WORK REQUEST: Run through the records and show each line that includes the string "computer".

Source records
--- START ---

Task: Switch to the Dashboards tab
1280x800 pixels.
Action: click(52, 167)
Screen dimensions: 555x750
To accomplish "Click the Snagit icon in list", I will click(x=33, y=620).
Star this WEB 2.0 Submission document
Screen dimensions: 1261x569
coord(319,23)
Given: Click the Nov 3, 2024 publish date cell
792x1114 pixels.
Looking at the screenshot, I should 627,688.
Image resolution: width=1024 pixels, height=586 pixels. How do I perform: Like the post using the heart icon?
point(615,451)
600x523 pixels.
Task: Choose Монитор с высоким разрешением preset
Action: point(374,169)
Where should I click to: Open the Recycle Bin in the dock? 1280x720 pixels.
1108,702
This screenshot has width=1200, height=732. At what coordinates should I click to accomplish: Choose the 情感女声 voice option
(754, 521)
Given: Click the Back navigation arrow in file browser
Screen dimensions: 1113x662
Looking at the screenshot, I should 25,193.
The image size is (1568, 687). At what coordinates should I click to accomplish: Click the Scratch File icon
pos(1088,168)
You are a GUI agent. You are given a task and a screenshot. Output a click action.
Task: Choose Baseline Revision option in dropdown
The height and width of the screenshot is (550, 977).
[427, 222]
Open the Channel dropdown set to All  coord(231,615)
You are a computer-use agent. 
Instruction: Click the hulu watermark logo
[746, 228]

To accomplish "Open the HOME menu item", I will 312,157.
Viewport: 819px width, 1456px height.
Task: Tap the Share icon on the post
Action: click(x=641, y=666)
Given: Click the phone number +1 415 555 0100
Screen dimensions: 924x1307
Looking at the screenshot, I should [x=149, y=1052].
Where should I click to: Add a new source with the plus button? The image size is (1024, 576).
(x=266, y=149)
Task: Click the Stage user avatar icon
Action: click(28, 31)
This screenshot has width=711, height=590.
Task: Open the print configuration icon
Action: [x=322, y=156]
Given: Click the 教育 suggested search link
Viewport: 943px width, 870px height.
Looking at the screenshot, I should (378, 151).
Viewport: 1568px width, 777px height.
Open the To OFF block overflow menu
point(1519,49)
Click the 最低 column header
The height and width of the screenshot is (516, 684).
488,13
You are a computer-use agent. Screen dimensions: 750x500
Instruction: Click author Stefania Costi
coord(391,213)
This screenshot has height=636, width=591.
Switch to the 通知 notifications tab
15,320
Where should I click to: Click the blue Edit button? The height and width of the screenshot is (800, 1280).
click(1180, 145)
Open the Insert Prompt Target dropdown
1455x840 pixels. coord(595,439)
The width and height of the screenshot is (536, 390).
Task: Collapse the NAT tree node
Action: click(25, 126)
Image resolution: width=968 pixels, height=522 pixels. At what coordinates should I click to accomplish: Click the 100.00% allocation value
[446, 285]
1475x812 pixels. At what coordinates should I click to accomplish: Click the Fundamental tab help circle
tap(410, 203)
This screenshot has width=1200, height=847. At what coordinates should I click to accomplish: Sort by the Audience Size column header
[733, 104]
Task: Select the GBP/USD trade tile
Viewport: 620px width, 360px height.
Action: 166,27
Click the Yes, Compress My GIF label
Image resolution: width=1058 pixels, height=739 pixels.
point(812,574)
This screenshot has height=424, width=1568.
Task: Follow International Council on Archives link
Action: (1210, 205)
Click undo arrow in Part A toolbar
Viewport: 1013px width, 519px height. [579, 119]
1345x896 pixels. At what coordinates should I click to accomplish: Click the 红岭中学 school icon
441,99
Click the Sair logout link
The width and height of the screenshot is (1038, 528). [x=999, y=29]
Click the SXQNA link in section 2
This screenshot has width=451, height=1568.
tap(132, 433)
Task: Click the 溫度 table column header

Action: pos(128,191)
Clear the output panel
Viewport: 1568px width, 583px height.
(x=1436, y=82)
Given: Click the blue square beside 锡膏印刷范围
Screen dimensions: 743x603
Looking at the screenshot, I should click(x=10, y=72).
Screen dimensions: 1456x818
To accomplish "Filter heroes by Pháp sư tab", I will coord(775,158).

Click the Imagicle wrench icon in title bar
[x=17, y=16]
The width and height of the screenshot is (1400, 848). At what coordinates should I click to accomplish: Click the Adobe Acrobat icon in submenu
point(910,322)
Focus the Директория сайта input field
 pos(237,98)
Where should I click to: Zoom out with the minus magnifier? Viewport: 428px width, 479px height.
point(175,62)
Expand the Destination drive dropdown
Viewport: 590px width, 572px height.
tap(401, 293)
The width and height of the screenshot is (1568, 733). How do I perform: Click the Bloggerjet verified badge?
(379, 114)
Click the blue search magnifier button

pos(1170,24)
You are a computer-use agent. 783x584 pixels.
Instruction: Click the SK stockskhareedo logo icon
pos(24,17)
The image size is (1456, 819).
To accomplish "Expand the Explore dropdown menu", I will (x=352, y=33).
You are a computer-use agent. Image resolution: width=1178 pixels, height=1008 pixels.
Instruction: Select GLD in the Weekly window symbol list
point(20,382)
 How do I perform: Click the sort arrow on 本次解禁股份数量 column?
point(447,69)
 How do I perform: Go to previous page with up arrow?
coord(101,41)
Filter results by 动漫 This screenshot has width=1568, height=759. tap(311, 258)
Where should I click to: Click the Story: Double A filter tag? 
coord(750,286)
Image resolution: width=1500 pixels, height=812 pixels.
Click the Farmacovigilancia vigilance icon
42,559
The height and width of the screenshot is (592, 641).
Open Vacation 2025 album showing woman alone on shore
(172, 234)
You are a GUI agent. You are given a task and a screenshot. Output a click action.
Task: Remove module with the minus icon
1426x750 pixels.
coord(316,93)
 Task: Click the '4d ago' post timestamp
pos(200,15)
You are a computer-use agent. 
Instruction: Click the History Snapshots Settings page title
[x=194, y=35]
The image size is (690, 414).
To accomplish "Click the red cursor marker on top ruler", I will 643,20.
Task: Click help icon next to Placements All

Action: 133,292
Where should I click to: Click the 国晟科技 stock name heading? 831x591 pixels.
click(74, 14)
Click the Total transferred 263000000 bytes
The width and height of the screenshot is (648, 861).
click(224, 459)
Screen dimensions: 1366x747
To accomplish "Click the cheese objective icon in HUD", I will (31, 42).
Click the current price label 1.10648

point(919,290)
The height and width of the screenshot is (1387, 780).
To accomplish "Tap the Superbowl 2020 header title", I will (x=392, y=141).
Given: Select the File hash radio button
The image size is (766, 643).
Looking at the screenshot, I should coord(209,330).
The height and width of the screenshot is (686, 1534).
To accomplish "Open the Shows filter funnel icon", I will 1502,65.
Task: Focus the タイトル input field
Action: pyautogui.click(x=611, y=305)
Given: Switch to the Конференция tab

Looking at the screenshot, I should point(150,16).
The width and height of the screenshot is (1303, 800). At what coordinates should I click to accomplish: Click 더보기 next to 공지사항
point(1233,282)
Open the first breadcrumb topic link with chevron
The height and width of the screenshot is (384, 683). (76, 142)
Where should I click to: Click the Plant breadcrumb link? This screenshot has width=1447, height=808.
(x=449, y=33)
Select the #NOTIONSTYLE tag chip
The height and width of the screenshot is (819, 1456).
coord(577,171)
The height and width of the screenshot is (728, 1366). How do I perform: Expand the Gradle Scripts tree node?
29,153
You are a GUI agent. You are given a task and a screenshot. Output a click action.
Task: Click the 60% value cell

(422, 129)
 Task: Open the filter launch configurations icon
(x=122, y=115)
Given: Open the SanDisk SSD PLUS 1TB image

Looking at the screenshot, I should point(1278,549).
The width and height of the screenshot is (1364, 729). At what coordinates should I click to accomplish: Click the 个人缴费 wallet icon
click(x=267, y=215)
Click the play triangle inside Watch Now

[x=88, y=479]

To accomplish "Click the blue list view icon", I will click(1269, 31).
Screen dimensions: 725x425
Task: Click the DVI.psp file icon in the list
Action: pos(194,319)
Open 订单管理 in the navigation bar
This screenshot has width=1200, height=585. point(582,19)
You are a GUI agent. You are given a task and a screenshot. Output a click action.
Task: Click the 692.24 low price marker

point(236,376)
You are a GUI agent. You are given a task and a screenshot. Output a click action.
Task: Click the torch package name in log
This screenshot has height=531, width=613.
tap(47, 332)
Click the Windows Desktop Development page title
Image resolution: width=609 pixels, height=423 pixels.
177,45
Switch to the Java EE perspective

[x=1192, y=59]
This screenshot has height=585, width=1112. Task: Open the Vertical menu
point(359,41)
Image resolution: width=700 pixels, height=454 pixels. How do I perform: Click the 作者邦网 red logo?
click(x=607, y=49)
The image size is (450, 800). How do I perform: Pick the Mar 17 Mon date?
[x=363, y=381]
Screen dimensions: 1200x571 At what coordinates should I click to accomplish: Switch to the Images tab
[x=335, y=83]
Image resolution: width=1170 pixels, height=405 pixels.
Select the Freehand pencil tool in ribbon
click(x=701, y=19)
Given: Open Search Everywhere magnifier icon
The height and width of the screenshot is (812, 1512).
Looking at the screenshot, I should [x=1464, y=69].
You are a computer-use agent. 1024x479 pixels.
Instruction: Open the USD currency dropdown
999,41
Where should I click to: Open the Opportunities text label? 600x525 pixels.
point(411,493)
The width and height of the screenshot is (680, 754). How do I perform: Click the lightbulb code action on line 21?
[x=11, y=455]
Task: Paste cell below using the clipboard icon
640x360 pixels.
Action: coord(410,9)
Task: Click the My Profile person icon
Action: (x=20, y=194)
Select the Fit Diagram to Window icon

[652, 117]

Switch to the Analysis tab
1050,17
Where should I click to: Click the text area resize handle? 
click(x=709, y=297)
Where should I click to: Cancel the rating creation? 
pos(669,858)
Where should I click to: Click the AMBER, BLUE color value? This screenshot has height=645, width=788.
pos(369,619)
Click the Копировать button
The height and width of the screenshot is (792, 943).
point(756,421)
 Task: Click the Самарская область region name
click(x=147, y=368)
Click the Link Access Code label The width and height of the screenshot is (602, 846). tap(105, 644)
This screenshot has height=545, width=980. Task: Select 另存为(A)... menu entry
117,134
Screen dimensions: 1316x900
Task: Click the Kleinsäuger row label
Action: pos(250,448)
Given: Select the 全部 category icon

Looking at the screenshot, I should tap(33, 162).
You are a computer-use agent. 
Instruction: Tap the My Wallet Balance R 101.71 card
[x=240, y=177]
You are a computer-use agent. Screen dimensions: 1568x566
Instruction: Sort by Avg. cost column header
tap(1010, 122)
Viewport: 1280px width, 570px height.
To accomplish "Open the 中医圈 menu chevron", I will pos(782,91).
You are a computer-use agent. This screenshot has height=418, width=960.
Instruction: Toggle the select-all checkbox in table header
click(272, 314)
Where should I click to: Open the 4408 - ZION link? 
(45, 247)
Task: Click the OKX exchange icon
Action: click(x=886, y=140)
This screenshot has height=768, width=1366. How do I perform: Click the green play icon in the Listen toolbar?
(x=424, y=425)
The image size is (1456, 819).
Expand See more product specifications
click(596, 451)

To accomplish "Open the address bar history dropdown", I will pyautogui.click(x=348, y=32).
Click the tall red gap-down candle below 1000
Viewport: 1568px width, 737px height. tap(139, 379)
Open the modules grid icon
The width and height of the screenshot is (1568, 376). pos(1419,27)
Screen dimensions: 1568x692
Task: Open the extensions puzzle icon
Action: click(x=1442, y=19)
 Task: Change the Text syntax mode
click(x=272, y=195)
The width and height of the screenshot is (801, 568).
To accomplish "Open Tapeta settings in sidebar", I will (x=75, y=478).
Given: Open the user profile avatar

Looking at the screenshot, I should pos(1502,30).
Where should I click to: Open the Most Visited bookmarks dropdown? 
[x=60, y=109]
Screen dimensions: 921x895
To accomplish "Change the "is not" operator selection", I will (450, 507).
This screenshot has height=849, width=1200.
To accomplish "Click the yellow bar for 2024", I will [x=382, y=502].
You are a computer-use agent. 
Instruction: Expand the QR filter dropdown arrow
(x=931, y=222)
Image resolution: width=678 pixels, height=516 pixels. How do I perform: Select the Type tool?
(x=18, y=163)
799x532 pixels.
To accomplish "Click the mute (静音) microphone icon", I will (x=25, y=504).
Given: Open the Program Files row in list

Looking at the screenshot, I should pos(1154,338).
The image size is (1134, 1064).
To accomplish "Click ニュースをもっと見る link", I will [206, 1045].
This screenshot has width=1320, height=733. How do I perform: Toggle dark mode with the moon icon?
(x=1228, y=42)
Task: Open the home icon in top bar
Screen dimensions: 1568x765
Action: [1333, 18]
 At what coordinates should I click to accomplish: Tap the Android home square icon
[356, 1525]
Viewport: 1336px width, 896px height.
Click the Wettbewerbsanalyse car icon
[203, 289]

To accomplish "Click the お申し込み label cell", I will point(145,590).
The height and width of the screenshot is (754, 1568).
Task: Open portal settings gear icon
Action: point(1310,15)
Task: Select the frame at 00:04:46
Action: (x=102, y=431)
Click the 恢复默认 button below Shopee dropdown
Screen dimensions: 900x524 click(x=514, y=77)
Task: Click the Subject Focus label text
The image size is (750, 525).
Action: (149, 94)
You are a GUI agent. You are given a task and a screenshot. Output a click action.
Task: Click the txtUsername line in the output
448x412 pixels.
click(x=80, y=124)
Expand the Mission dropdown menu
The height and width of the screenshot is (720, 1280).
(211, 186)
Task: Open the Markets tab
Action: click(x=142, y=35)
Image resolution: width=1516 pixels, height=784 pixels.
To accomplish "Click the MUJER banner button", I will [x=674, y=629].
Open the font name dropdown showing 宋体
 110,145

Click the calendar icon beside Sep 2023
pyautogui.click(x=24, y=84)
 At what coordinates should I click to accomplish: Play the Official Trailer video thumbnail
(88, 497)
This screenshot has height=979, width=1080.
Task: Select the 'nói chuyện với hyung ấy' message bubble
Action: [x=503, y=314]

--- END ---

OUTPUT OF THE EXERCISE:
You are a computer-use agent. 
You are a computer-use agent. Screen dimensions: 750x500
You are a computer-use agent. 783x584 pixels.
You are a computer-use agent. Image resolution: width=1178 pixels, height=1008 pixels.
You are a computer-use agent. 
You are a computer-use agent. 1024x479 pixels.
You are a computer-use agent. 
You are a computer-use agent. Screen dimensions: 1568x566
You are a computer-use agent. This screenshot has height=418, width=960.
You are a computer-use agent. 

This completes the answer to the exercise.